Economic recovery and the Great Depression
Serbia’s economic fortunes varied across the full interwar period. It faced initial disadvantages but then took fateful advantage during the Great Depression to strengthen state-supported industry at the expense of more extensive private enterprise in Croatia and Slovenia. Half of Serbia’s industrial base was destroyed in World War I, and Serbian recovery from 1919 to 1921 was prolonged by coal shortages and broken rail connections. The resulting conditions helped the new Communist Party of Yugoslavia (Komunistic̆ka Partija Jugoslavije; KPJ)—founded as the Socialist Workers’ Party of Yugoslavia in 1919, initially with Serbian leadership—to win one-third of the votes cast in Belgrade in the 1920 election for a constituent assembly. After 1921, however, with the KPJ banned and the predominant peasant smallholders unaffected by the land reform’s troublesome division of large estates—especially in Croatia—the rest of the decade saw discontent decline and agricultural prosperity return. An enlarged domestic market made up for the loss of exports to Austria, which had been a major prewar market for the kingdom’s agricultural products. Limited war reparations to Serbia from the former Central Powers helped to pay for the restoration of rural links to urban markets.

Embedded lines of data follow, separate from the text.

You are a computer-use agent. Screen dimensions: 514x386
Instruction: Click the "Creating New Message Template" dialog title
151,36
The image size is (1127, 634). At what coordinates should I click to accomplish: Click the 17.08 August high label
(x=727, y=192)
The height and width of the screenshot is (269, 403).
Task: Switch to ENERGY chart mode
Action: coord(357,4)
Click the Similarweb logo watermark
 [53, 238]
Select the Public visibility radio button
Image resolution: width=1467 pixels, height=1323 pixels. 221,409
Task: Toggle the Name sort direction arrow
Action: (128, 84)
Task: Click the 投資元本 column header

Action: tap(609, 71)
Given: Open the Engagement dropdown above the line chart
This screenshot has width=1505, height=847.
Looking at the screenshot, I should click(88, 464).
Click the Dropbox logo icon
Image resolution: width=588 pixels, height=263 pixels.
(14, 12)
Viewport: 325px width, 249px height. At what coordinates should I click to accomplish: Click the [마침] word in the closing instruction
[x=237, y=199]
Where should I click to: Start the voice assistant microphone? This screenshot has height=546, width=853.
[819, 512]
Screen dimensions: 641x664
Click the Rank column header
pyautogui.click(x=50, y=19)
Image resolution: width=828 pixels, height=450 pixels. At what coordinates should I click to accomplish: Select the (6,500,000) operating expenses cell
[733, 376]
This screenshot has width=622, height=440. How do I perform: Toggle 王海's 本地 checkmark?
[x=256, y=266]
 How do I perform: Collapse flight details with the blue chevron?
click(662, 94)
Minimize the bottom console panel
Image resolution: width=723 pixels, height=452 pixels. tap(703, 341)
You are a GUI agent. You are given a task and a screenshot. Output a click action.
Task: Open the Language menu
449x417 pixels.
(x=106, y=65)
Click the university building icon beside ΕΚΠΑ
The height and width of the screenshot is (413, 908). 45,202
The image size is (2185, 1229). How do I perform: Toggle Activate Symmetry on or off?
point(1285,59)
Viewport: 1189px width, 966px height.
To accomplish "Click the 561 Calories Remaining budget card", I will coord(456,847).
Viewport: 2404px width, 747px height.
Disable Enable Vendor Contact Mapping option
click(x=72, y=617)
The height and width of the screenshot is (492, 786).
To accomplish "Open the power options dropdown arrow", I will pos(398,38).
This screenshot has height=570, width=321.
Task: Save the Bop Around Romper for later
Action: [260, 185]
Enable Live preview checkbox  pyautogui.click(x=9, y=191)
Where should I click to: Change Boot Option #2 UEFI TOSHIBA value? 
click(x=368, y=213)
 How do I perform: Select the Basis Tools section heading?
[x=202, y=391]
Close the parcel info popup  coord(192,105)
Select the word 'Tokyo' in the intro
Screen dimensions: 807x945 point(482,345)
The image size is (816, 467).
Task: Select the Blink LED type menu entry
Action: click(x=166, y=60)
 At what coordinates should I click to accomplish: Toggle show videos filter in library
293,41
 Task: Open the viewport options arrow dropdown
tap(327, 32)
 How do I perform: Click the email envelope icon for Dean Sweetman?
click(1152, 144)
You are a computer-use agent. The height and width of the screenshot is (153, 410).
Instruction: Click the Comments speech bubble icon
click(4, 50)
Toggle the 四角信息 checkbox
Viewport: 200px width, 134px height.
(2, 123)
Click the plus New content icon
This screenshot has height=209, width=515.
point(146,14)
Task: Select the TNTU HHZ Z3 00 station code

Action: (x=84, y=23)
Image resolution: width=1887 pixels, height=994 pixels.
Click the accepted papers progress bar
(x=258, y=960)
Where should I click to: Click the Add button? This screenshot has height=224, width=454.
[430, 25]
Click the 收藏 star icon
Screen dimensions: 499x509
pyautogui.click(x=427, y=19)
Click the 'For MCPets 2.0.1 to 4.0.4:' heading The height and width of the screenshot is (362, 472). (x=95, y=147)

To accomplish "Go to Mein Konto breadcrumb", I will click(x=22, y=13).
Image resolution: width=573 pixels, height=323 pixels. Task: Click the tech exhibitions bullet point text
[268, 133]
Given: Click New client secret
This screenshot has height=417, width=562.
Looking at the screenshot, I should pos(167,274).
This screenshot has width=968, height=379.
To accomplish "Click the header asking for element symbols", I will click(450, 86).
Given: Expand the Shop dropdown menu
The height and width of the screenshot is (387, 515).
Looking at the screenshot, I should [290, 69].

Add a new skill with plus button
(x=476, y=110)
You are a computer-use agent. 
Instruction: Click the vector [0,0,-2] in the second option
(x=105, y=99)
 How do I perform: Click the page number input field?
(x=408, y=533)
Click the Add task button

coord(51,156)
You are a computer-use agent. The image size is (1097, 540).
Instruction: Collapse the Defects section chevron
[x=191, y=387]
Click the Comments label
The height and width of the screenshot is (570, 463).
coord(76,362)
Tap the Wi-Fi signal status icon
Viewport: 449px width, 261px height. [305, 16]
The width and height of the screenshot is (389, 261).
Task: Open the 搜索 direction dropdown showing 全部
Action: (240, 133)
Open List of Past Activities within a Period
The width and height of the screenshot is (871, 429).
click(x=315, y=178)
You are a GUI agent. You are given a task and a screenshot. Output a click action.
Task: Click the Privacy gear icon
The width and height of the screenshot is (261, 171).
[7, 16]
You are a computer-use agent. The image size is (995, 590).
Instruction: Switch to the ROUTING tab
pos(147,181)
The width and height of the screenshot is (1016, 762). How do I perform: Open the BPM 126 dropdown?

The Great Depression of the 1930s cut deeply into the grain and livestock prices on which Serbia was particularly dependent. Credit for commerce and industry was, however, spared the restrictions facing enterprises in Croatia and Slovenia, where large commercial banks went under or were forced to curtail lending. The National Bank of Yugoslavia in Belgrade remained accessible to its primarily Serbian customers. By the late 1930s, as elsewhere in eastern Europe, the threatening international situation was encouraging state-supported rearmament. The government of Milan Stojadinović, which had succeeded Alexander’s personal regime, concentrated contracts for military production and new plants in Serbia and Bosnia. In 1934 Alexander had accepted the sort of bilateral trade agreement that Nazi Germany was offering to other southeastern European countries. It increased trade otherwise restricted by rates of international currency exchange but also tied a significant percentage of Yugoslavia’s exports and imports to Germany and Austria by 1938. Nevertheless, the army’s largely Serbian officer corps resisted any involvement with the German military that might have resulted from the limited German investment related to rearmament, such as the Zenica steelworks in Bosnia.